_EXERCISES TO COMPLETE_
(1) In the excerpt on video event recognition, how many web videos are kept for each query as the relevant videos?
(2) Continue the excerpt on video event recognition from where it stops.

_TEXT PROVIDED_
Again, the explanation for the regularizer \(\frac{\lambda }{2}\Vert \hat{\mathbf {w}} - \rho \mathbf {v}\Vert ^2\) and \(\zeta (\phi (\mathbf {x}^s_i))\) is similar as those for Proposition 1. We can similarly prove Proposition 3 and the details are ignored here.

5 Experiments

In this paper, we evaluate our proposed methods for action and event recognition by using loosely labelled web videos as training data. However, it is worth mentioning that our newly proposed methods can be readily used for other applications like image retrieval and image categorization. For example, the effectiveness of our sMIL-PI and sMIL-PI-DA methods for image retrieval and image categorization has been demonstrated in our preliminary conference paper (Li et al. 2014b).

5.1 Video Event Recognition

Datasets and Features: We evaluate our proposed methods for video event recognition on the benchmark datasets Kodak (Loui et al. 2007) and CCV (Jiang et al. 2011).

We construct a new training dataset called “Flickr”, which contains the web videos crawled from Flickr by using six event names (i.e., “birthday”, “picnic”, “parade”, “show”, “sports” and “wedding”) as the queries. We remove the web videos if they are too short (i.e., the file size is smaller than 5M) or too long (i.e., the file size is larger than 100M). Finally we keep the top 300 web videos for each query as the relevant videos. For each query, we randomly sample the same number of Flickr videos that do not contain this query as one of the surrounding textual descriptions as irrelevant videos.

_EXTRACTED ENTRIES_
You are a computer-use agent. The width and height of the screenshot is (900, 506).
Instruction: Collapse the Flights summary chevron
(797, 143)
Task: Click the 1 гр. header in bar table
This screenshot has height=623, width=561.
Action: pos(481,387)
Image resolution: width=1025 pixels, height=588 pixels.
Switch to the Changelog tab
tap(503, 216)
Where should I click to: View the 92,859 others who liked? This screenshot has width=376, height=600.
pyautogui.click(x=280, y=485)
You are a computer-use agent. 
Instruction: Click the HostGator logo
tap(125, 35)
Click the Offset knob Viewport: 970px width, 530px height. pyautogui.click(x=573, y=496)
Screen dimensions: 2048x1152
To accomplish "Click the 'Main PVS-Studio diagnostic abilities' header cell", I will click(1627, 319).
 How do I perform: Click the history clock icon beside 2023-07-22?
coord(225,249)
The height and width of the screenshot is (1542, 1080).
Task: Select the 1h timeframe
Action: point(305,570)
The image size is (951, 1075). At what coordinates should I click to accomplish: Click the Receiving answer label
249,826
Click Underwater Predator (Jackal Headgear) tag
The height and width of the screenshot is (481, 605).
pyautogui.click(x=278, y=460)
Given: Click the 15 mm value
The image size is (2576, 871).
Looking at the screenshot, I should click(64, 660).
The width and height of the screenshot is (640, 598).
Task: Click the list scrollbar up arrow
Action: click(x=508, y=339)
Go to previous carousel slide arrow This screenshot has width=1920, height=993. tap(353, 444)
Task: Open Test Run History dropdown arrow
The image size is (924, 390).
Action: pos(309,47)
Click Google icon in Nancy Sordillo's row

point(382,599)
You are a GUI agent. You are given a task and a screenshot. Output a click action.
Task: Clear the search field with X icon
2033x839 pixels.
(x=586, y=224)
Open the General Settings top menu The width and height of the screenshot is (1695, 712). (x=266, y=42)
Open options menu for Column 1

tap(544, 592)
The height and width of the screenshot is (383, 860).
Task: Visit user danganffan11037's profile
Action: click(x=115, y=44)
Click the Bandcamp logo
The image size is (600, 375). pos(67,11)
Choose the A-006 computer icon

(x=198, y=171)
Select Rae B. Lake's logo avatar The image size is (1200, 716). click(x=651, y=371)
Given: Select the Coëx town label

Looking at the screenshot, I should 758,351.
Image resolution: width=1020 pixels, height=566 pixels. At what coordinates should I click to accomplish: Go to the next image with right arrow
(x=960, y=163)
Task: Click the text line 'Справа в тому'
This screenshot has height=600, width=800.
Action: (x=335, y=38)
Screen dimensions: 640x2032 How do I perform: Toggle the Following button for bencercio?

_RESPONSES PER TASK_
(1) The top 300 web videos.

(2)
The Kodak dataset was used in Duan et al. (2012d) and (2012b), which contains 195 consumer videos from six event classes (i.e., “birthday”, “picnic”, “parade”, “show”, “sports” and “wedding”). The CCV dataset (Jiang et al. 2011) collected by Columbia University was also used in Duan et al. (2012b). It consists of a training set of 4659 videos and a test set of 4658 videos from 20 semantic categories. Following (Duan et al. 2012b), we only use the videos from the event related categories and we also merge “wedding ceremony”, “wedding reception” “wedding dance” as “wedding”, “non-music performance”, “music performance” as “show”, and “baseball”, “basketball”, “biking”, “ice skating”, “skiing”, “soccer”, “swimming” as “sports”. Finally, there are 2440 videos from five event classes (i.e., “birthday”, “parade”, “show”, “sports”, and “wedding”). Since different datasets have different numbers of event classes, we use the 6 (resp., 5) overlapped event classes between Flickr and Kodak (resp., CCV) for performance evaluation.

We extract both textual features and improved dense trajectory features (Wang and Schmid 2013) from the training web videos. The textual features are used as privileged information.

  • Textual feature: A 2000-dim term-frequency (TF) feature is extracted for each video by using the top-2000 words with the highest frequency as the vocabulary. Stop-word removal is performed to remove the meaningless words.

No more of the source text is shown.